WRITTEN INSTRUCTION
Copy out each line of the items below that contains the string "Find". The match is case-sensitive.

GIVEN RECORDS
_ _ _ _

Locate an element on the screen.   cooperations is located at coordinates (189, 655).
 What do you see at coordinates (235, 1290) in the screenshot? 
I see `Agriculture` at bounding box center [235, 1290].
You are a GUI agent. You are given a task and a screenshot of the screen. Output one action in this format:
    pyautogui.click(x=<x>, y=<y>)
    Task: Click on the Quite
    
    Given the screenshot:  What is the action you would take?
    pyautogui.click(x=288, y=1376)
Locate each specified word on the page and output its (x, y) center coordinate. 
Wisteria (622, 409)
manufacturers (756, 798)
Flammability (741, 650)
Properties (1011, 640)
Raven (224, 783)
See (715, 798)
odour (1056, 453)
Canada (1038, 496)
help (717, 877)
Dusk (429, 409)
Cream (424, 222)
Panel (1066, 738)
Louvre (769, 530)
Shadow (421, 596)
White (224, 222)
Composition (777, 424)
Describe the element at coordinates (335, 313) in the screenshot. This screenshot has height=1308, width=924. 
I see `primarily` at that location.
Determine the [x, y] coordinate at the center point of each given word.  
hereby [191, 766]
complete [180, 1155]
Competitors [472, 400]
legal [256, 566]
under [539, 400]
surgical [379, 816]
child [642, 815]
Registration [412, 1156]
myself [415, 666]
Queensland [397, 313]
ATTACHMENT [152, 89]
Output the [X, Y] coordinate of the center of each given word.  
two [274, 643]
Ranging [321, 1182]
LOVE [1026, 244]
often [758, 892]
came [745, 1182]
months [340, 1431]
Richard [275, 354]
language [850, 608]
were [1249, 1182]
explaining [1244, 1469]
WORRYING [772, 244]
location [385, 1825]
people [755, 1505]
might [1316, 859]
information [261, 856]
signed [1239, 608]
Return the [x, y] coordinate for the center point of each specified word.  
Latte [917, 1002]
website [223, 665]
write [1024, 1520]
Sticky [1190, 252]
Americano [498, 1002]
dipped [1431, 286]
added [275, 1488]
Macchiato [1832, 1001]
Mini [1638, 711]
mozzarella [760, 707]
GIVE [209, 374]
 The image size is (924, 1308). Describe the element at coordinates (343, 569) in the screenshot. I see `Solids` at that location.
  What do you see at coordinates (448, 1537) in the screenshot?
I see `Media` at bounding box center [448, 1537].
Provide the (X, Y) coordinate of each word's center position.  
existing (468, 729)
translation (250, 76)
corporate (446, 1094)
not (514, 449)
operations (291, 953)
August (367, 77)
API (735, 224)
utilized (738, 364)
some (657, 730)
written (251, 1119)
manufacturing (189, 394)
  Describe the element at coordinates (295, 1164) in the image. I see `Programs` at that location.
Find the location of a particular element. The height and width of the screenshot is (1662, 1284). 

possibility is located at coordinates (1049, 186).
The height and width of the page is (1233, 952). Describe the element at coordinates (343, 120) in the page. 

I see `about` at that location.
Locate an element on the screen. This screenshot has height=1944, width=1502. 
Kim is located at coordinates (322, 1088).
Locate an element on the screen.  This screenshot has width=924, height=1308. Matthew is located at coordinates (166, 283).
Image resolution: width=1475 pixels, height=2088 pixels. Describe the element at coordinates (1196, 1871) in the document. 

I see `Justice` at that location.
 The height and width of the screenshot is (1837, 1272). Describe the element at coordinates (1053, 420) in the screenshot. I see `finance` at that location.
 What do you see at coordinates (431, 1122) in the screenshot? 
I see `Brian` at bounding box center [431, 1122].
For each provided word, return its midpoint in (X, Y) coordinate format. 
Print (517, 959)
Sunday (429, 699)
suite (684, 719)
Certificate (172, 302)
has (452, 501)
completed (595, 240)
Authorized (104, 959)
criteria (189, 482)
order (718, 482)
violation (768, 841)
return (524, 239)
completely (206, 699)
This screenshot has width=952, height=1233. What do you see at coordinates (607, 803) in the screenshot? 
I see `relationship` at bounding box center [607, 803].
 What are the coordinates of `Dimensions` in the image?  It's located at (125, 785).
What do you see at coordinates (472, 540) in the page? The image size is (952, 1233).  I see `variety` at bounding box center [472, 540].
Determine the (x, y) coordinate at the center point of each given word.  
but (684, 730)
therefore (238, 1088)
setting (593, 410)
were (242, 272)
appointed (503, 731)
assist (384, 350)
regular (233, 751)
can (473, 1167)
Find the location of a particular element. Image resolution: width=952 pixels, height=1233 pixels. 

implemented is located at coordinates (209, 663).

_ _ _ _

EXERCISE RESPONSE
Find the location of a particular element. The height and width of the screenshot is (1662, 1284). 
Find the location of a particular element. Image resolution: width=952 pixels, height=1233 pixels. 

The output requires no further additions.